Data ::

-*-*-

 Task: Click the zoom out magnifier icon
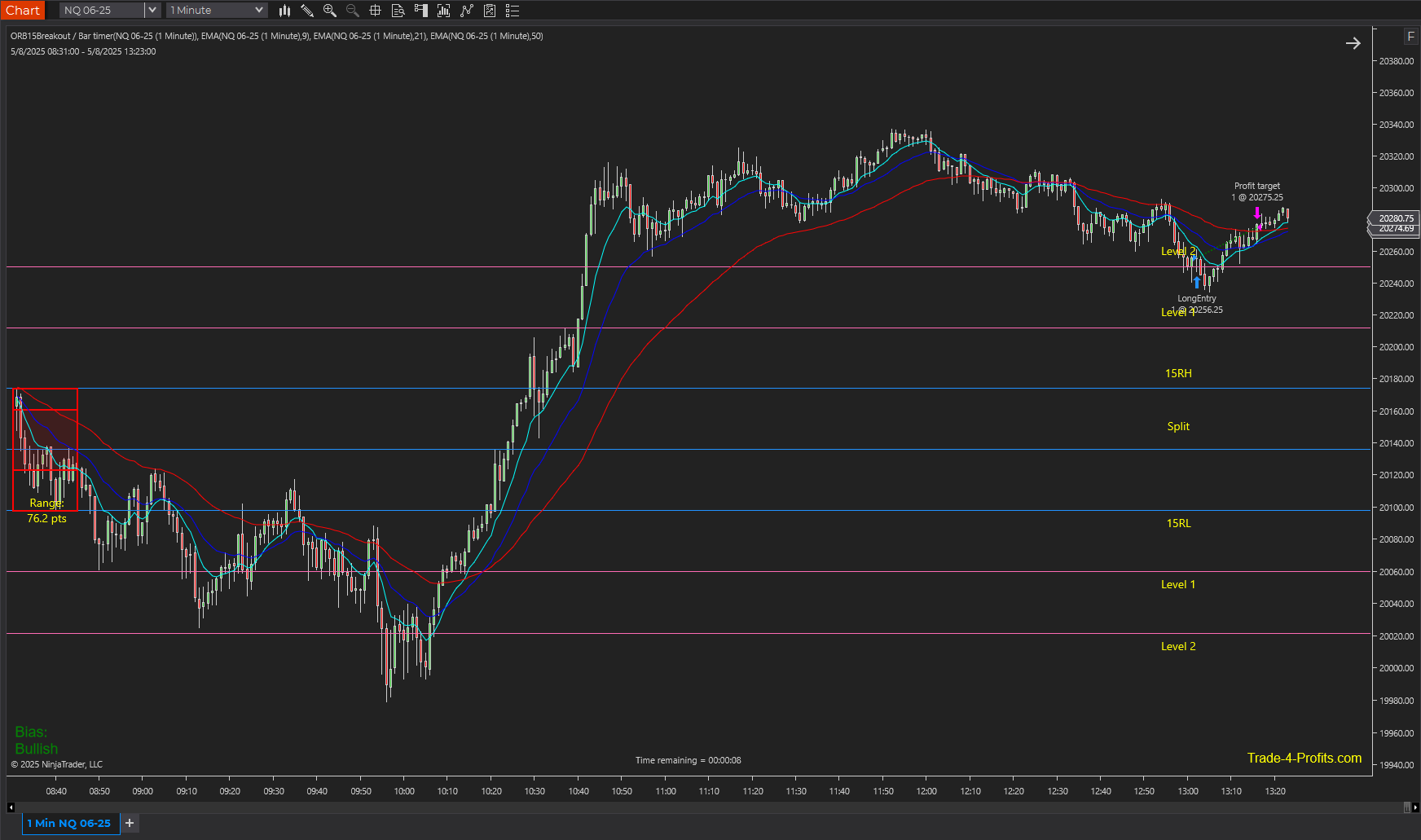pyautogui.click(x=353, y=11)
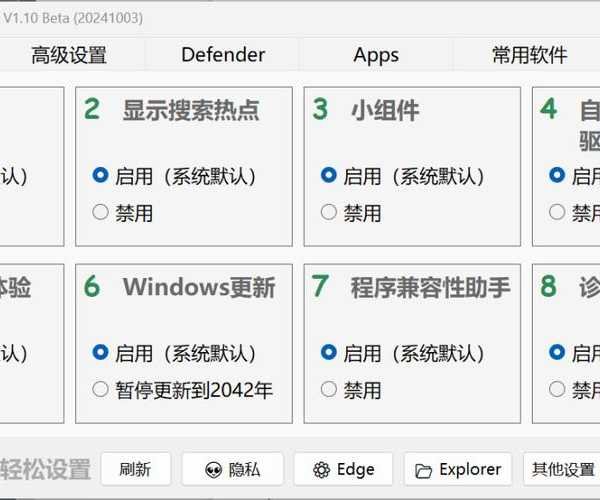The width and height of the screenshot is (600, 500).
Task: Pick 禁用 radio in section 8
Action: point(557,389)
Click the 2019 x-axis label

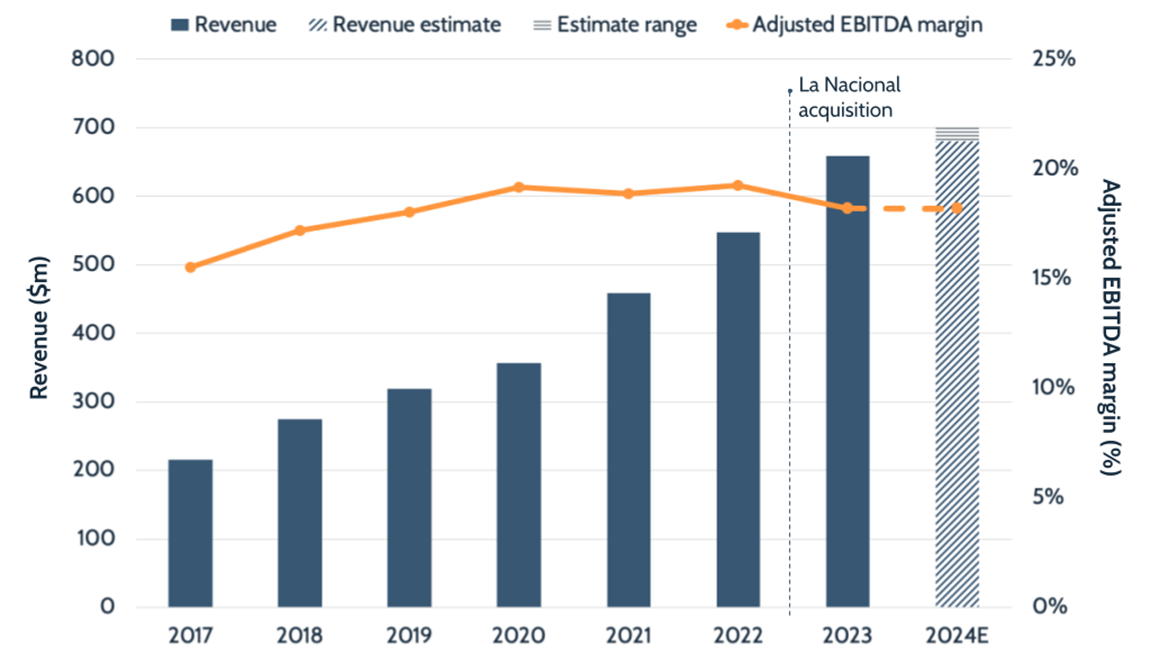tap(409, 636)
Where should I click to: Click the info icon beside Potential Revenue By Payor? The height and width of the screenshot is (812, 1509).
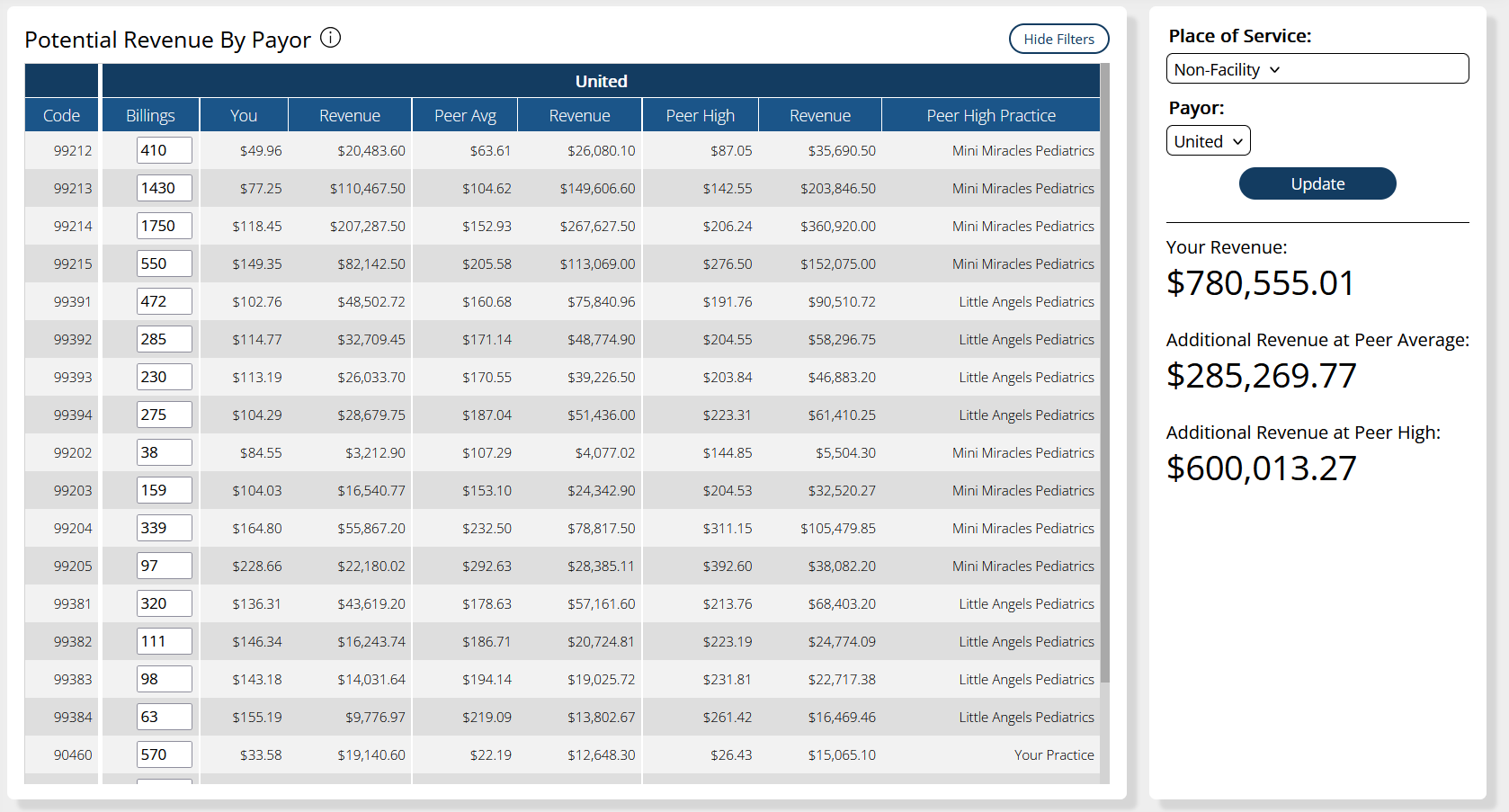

-*-*-

Task requirements ::
Can you rewrite all the records with "icon" swapped for "symbol" wherever it occurs, keeping everything else the same and leaving out the pictures?

Task result ::
 Task: Click the zoom out magnifier symbol
pyautogui.click(x=353, y=11)
The width and height of the screenshot is (600, 500).
Task: Pick 禁用 radio in section 8
Action: point(557,389)
Click the 2019 x-axis label

tap(409, 636)
Where should I click to: Click the info symbol beside Potential Revenue By Payor? The height and width of the screenshot is (812, 1509).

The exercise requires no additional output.